Aim of the task
Could you print exactly the lines from the one that contains "Task: Click the Записать и закрыть button" to the end of the data, both ends included, and nothing else? Skip the pictures.

Dataset entries
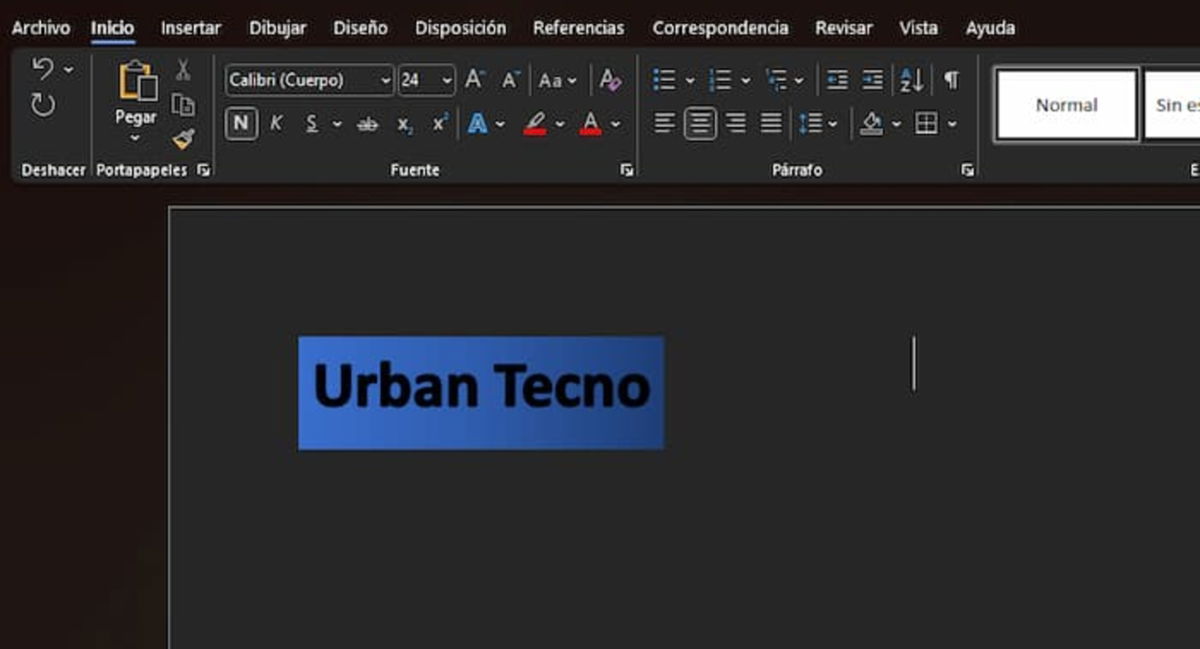The width and height of the screenshot is (1200, 649).
Task: Open the Revisar tab
Action: coord(843,28)
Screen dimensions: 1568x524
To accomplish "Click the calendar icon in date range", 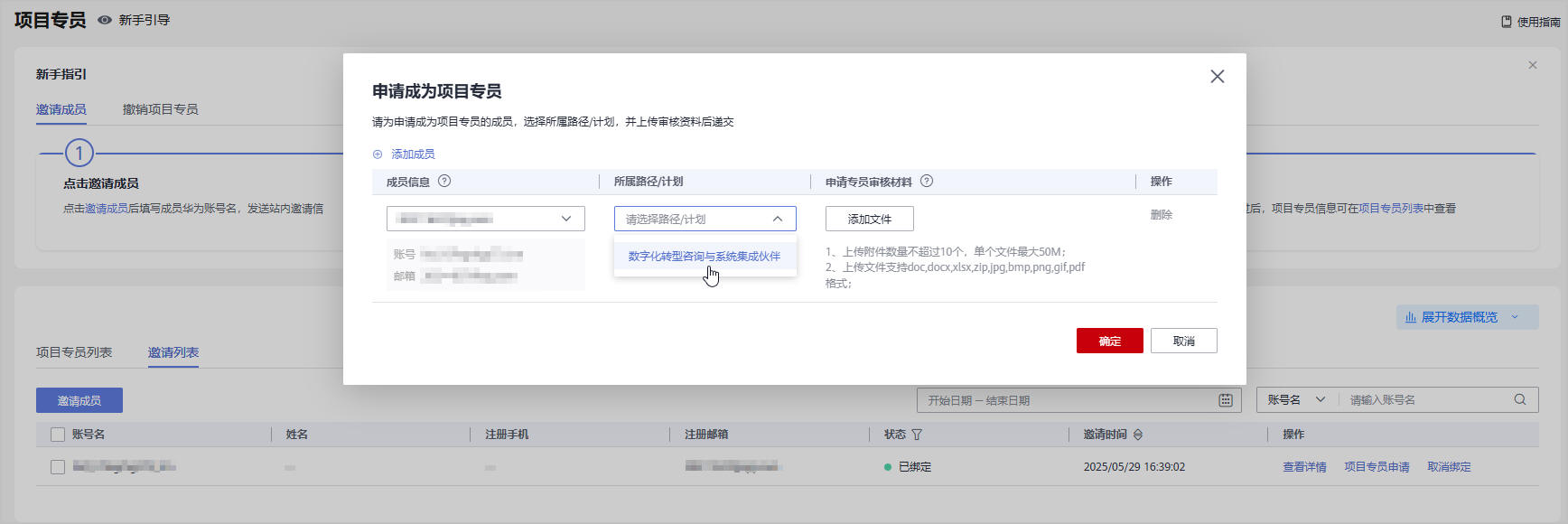I will click(x=1226, y=400).
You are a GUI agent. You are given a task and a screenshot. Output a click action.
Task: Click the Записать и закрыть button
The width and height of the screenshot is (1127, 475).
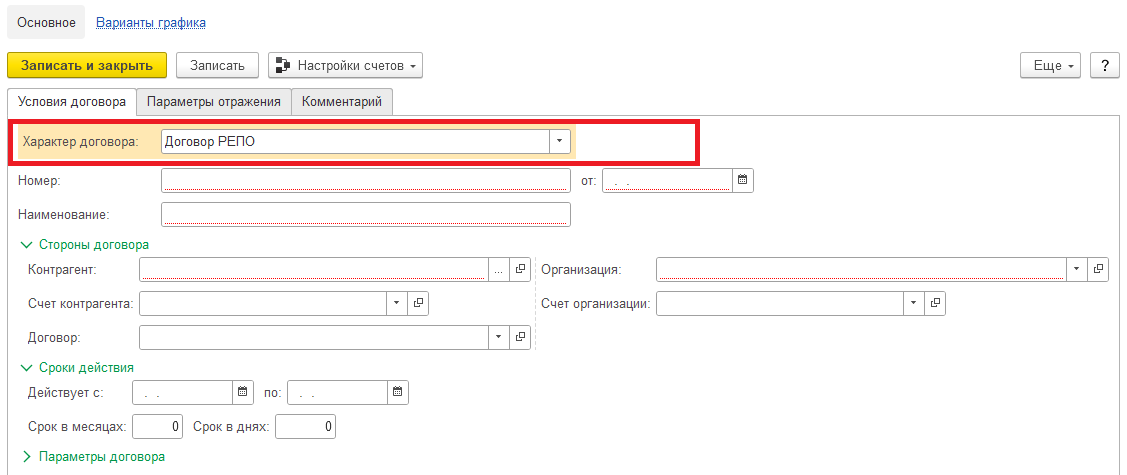click(x=86, y=66)
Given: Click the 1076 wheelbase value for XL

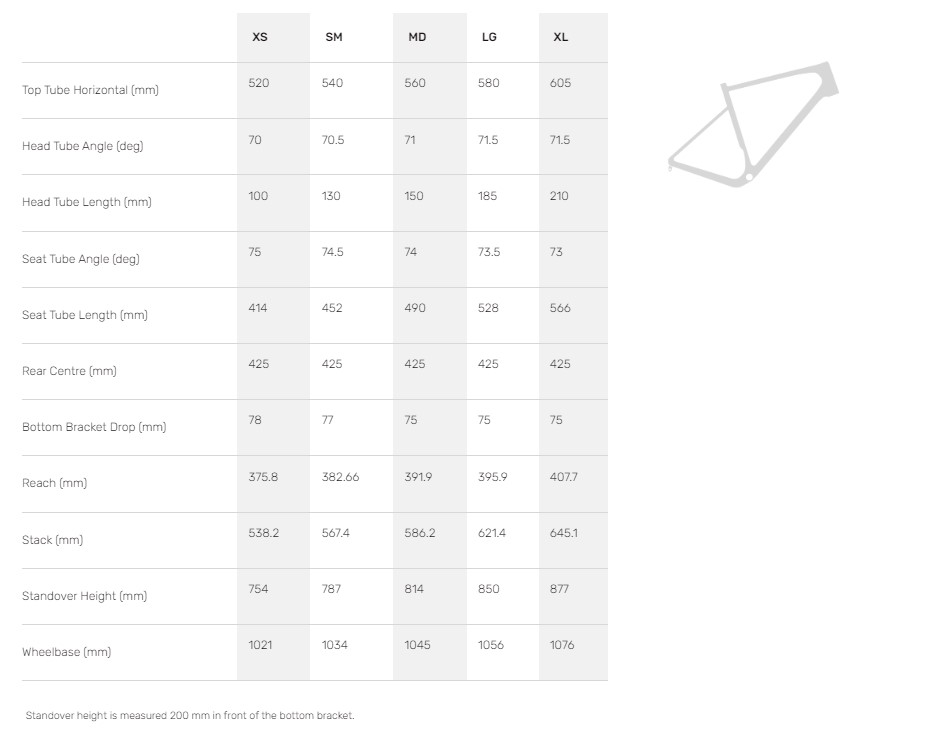Looking at the screenshot, I should coord(562,645).
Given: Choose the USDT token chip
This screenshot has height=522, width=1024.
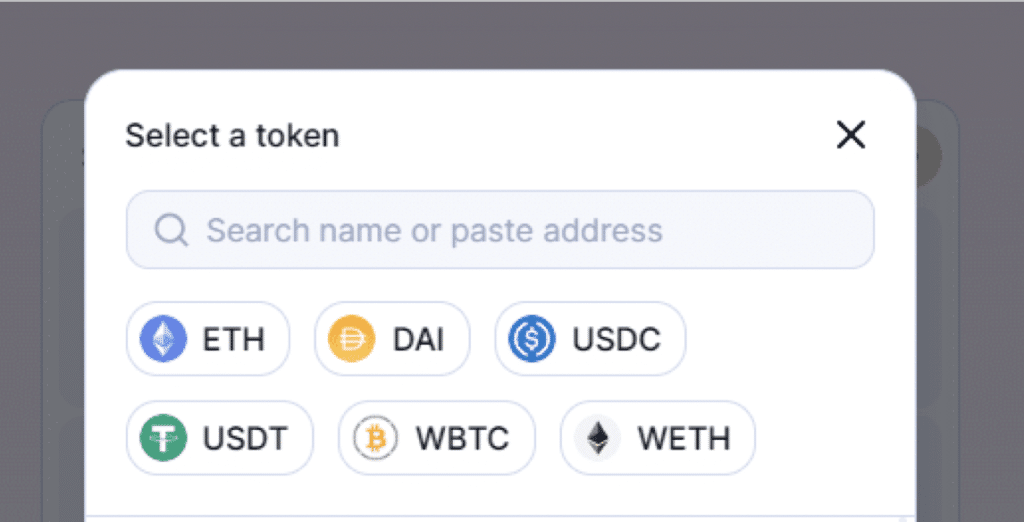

Reply
Task: Click the Записать и закрыть button
The width and height of the screenshot is (1127, 475).
click(x=86, y=66)
Given: Click the 1076 wheelbase value for XL

Looking at the screenshot, I should coord(562,645).
Given: Choose the USDT token chip
This screenshot has height=522, width=1024.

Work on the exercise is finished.